Também são benéficos a ação antioxidante, anti-inflamatória e antimutagênica, que ajudam na prevenção do envelhecimento celular. Segundo o médico, há estudos que sugerem efeito positivo enquanto auxiliar na redução do peso.
A erva-mate ainda é rica em estimulantes e funciona tão bem quanto o café ou o chá verde. Schwengber, que é um defensor dos benefícios do chimarrão, lembra que no Rio Grande do Sul o gaúcho costuma consumir mais carne na dieta, e que o chimarrão é um aliado na eliminação do excesso de gorduras presentes nesse alimento.
– O chá verde é o chá mais consumido do mundo e foi descoberto pelos chineses há mais de 4 mil anos.

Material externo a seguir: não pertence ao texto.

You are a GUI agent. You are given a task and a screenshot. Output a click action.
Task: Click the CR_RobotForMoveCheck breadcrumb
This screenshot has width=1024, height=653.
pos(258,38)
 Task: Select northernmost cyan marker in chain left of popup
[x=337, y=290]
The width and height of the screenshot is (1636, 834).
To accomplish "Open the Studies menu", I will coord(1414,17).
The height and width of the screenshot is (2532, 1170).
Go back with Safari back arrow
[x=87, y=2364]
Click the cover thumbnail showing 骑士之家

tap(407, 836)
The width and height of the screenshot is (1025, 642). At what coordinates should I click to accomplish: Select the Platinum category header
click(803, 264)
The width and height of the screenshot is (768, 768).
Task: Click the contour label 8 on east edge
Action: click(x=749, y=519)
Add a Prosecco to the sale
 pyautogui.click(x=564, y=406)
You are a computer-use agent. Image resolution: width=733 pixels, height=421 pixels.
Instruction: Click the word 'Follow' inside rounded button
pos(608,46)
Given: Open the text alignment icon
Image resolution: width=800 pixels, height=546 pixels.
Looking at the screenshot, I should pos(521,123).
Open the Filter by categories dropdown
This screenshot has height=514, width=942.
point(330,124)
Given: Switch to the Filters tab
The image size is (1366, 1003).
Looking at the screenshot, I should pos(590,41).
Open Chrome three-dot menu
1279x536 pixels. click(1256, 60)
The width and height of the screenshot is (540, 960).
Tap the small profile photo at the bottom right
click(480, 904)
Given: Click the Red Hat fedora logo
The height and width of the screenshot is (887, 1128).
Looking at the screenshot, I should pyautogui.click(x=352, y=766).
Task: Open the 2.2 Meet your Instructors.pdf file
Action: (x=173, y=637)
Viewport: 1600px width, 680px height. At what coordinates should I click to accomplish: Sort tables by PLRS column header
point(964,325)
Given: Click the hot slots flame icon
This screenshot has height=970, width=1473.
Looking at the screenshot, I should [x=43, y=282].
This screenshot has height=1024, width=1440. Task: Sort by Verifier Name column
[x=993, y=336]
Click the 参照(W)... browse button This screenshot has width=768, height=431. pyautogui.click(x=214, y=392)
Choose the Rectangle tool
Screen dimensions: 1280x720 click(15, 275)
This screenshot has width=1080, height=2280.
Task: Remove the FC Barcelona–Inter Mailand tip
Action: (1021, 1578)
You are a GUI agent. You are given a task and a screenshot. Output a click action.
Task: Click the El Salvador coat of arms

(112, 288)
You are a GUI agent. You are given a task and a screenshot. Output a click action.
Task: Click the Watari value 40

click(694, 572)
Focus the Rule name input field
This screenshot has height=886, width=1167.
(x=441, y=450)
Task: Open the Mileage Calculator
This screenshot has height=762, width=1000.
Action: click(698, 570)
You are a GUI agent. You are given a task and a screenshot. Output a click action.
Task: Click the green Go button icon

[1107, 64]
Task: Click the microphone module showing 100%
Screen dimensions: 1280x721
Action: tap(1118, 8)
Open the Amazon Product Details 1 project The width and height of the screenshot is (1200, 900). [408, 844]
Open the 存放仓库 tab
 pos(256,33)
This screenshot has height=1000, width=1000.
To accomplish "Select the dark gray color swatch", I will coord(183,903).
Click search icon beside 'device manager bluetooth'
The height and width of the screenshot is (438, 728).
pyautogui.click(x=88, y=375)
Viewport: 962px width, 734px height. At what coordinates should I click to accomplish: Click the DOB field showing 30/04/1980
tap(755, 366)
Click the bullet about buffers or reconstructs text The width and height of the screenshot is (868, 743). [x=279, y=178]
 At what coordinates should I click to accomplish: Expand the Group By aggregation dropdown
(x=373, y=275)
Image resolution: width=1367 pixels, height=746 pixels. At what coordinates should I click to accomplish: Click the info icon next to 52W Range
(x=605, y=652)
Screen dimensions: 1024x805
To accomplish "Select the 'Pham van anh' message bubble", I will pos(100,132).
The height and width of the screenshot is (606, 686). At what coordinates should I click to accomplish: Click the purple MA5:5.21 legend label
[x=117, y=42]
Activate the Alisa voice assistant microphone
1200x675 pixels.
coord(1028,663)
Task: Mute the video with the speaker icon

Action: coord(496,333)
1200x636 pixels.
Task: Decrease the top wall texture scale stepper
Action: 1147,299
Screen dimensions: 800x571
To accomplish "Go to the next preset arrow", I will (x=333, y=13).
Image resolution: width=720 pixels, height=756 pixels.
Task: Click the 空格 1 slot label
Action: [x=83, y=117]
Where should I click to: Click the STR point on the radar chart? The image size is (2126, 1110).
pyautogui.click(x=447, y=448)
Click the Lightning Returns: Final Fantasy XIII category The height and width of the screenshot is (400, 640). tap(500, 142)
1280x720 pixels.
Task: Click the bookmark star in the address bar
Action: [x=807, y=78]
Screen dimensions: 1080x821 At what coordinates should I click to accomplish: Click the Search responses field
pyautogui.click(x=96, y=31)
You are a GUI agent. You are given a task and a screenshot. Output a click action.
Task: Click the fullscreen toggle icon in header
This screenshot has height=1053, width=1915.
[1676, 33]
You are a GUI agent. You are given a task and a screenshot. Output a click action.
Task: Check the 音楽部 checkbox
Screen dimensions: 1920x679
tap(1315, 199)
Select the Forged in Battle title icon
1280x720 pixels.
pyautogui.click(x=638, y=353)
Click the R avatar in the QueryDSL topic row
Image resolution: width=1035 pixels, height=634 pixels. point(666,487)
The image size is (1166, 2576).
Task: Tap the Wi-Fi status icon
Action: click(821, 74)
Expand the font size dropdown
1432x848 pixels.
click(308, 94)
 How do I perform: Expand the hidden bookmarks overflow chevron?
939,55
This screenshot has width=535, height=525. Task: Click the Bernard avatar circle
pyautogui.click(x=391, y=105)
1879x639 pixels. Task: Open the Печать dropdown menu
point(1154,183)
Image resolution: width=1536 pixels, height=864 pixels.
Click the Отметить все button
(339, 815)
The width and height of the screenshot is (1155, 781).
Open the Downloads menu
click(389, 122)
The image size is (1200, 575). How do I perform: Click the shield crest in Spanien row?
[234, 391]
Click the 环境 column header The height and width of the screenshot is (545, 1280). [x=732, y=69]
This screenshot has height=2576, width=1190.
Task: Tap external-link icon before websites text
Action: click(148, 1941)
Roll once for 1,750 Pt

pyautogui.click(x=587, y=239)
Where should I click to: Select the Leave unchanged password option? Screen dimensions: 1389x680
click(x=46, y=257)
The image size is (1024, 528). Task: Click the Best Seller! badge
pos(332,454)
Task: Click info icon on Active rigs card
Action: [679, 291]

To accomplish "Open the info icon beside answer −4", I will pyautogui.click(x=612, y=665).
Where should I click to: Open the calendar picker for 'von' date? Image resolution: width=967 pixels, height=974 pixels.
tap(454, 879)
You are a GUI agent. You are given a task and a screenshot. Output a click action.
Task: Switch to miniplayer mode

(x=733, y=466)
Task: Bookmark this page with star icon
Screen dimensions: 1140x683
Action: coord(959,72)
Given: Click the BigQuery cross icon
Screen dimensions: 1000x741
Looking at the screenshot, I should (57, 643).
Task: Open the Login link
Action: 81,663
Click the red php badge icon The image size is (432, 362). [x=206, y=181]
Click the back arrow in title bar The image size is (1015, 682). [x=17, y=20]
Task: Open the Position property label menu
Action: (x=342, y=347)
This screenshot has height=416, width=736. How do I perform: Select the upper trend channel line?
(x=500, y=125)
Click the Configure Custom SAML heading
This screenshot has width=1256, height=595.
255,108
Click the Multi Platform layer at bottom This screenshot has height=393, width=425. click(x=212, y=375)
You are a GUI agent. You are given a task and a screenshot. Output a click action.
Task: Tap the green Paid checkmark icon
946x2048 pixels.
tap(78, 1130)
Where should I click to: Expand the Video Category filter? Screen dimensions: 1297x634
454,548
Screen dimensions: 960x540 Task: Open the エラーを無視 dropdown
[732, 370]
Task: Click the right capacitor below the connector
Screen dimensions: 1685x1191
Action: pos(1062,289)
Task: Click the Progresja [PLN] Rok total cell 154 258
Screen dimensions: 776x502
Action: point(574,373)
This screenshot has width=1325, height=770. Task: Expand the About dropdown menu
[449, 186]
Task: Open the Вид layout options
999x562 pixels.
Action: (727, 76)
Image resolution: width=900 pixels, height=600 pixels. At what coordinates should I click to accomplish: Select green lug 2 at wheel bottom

E as propriedades encontradas no chá verde, como os flavonoides, estão presentes no chimarrão também – compara.
Benefícios não são para todos
Apesar da grande lista de benefícios, há quem precise evitar ou limitar o consumo do chimarrão, que também tem contraindicações. Os especialistas ainda alertam: o chimarrão não hidrata e não substitui a água. De acordo com a nutricionista Maristela Resch Lopes, o consumo ideal é de seis a, no máximo, 10 cuias por dia.
– Beber em excesso pode causar queda da taxa de glicose. A bebida deve ser evitada por hipertensos e por pessoas que são sensíveis a algum dos componentes da erva-mate também devem evitá-la – aconselha a especialista. O endocrinologista Mateus Dornelles Severo lembra que, por ser uma bebida cafeinada, algumas pessoas com sintomas de ansiedade, enxaqueca ou de refluxo gastroesofágico podem não se sentir bem com o consumo.
Para o médico, não há uma quantidade ideal indicada, mas ele lembra que estudos que observaram o consumo de um a dois litros por dia não evidenciaram problemas. Outro cuidado importante é com relação à temperatura da água. A nutricionista lembra que a água muito quente pode provocar lesões na parte interna da boca e da garganta, o que contribui para o aparecimento de tumores no esôfago. A temperatura ideal é de no máximo 70ºC. A alta temperatura da água ainda pode lesionar as papilas gustativas da língua, causando perda parcial do paladar, acrescenta a nutricionista.
Apesar de o Rio Grande do Sul liderar os casos de câncer de esôfago no país, os especialistas têm dúvidas se os índices estão diretamente ligados com o consumo da bebida.
– Alguns estudos evidenciaram aumento no risco de câncer com o consumo do chimarrão. Contudo, fatores confundidores e não a erva-mate parecem ser os reais culpados. A temperatura muito alta, consumo do chimarrão associado ao tabagismo e a secagem da erva na indústria através de defumação, processo cada vez menos utilizado, são os prováveis culpados – explica Severo.